Hinweis: Bei Tätigkeiten mit einer Exposition gegenüber Labortierstäuben siehe auch TRBA 120 Nummer 5.3.1 Absatz 3 [16].

6.2.2 Angebotsvorsorge

(1) Anlässe für Angebotsvorsorge nach Anhang Teil 2 Absatz 2 ArbMedVV besteht generell bei gezielten Tätigkeiten mit biologischen Arbeitsstoffen der Risikogruppe 3 oder nicht gezielten Tätigkeiten der Schutzstufe 3, sofern sie nicht Inhalt des Anhangs Teil 2 Absatz 1 sind.

Dies gilt auch für gezielte Tätigkeiten mit biologischen Arbeitsstoffen der Risikogruppe 2 und nicht gezielte Tätigkeiten der Schutzstufe 2 in Laboratorien.

Falls es sich um impfpräventable biologische Arbeitsstoffe handelt, schließt die Vorsorge ein Impfangebot nach ärztlicher Beratung mit ein.

(2) Anlässe für Angebotsvorsorge bestehen auch ereignisbezogen,

  1. 1.

    wenn als Folge einer Exposition gegenüber einem biologischen Arbeitsstoff mit einer schweren Infektion oder Erkrankung gerechnet werden muss und Maßnahmen der Postexpositionsprophylaxe möglich sind (z. B. nach Stich- oder Schnittverletzungen mit blutkontaminierten Instrumenten),

  2. 2.

    wenn eine Gesundheitsstörung (Infektion, Erkrankung, Sensibilisierung oder Vergiftung) eingetreten ist, bei der die Möglichkeit eines ursächlichen Zusammenhangs mit der Tätigkeit besteht (s. § 5 Absatz 2 ArbMedVV). Wenn Anhaltspunkte dafür bestehen, dass andere Beschäftigte mit vergleichbaren Tätigkeiten ebenfalls gefährdet sein können, sind auch diesen Beschäftigten Vorsorgeangebote zu unterbreiten,

  3. 3.

    am Ende einer Tätigkeit, für die Pflichtvorsorge nach Teil 2 Absatz 1 Anhang ArbMedVV zu veranlassen war. Dies gilt nicht für Tätigkeiten mit impfpräventablen biologischen Arbeitsstoffen, wenn zu diesem Zeitpunkt noch ein ausreichender Immunschutz besteht.

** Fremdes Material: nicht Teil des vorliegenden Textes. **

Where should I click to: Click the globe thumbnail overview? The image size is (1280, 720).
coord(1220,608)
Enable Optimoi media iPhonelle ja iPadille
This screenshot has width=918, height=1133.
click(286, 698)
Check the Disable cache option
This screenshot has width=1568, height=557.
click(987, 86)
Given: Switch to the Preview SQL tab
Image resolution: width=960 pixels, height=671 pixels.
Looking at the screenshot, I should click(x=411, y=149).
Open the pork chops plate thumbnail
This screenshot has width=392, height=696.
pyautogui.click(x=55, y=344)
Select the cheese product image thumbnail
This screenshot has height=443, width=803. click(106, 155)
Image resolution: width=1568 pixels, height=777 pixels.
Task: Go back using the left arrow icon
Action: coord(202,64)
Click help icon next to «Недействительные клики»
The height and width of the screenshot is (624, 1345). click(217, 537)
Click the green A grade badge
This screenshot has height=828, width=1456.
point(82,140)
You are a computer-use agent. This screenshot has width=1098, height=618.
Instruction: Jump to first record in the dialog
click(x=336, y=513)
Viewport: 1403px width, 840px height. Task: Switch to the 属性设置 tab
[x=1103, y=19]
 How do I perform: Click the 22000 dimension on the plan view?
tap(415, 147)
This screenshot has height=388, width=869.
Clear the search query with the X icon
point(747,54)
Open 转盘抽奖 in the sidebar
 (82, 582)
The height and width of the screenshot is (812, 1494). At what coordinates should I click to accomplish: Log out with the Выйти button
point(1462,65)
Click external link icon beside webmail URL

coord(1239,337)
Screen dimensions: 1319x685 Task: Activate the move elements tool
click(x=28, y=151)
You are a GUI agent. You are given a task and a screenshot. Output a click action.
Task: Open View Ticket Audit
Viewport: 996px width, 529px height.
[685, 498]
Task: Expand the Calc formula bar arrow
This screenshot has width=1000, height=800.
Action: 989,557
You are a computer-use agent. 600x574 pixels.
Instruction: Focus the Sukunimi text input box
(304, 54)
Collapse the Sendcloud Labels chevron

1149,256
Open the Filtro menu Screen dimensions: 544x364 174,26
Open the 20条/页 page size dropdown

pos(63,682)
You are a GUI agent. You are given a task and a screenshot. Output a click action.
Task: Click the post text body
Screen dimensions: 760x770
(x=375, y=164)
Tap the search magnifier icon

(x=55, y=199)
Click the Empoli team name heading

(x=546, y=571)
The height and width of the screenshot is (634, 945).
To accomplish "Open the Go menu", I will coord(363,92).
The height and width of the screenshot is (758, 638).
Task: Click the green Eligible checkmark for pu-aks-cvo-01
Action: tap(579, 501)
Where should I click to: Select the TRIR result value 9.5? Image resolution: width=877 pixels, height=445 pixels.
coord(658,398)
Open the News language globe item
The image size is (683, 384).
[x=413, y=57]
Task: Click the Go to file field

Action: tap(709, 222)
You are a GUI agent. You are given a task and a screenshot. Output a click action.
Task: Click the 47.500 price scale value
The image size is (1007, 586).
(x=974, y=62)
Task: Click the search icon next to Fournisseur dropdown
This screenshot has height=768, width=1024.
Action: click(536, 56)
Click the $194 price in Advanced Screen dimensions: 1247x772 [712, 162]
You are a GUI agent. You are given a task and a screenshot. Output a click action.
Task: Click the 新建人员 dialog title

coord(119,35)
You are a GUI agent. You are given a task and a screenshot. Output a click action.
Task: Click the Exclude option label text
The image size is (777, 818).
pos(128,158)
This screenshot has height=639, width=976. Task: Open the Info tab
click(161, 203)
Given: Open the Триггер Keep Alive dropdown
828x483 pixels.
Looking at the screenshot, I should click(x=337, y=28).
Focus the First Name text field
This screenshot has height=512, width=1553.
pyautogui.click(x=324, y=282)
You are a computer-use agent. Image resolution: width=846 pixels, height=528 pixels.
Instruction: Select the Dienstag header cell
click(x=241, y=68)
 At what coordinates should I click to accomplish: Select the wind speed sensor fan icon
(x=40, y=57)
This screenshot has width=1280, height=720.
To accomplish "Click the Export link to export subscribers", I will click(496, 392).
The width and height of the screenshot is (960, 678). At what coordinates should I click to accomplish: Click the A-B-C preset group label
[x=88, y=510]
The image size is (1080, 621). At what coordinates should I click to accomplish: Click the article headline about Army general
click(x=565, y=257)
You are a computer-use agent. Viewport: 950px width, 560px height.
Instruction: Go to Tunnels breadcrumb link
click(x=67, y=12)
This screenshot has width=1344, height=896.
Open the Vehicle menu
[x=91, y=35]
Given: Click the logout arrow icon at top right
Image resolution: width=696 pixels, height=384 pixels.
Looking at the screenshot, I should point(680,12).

(3) Daneben können sich in Abhängigkeit von der Gefährdungsbeurteilung weitere Anlässe für Angebotsvorsorge gemäß Anhang der ArbMedVV ergeben, z. B. bei:

  • Tätigkeiten mit bestimmten Gefahrstoffen oder deren Gemischen (z. B. n-Hexan, n-Heptan, 2-Butanon, 2-Hexanon, Methanol, Ethanol, 2-Methoxyethanol, Benzol, Toluol, Xylol, Styrol, Dichlormethan, 1,1,1-Trichlorethan, Trichlorethen, Tetrachlorethen);

  • Tätigkeiten mit krebserzeugenden oder erbgutverändernden Stoffen oder Zubereitungen der Kategorie 1 oder 2 im Sinne der Gefahrstoffverordnung;

  • Feuchtarbeit von regelmäßig mehr als zwei Stunden je Tag (z. B. Tragen flüssigkeitsdichter Handschuhe);

  • Tätigkeiten, die das Tragen von Atemschutzgeräten der Gruppe 1 (z. B. partikelfiltrierende Halbmaske FFP2) erfordern;

  • Tätigkeiten an Bildschirmgeräten.

6.2.3 Wunschvorsorge

Der Arbeitgeber hat den Beschäftigten nach § 11 ArbSchG arbeitsmedizinische Vorsorge zu ermöglichen, sofern ein Gesundheitsschaden im Zusammenhang mit der Tätigkeit nicht ausgeschlossen werden kann. Im Anwendungsbereich dieser TRBA kann dies z. B. bei Exposition gegenüber Bioaerosolen mit sensibilisierenden und toxischen Eigenschaften, oder bei Feuchtarbeit unter zwei Stunden je Tag der Fall sein.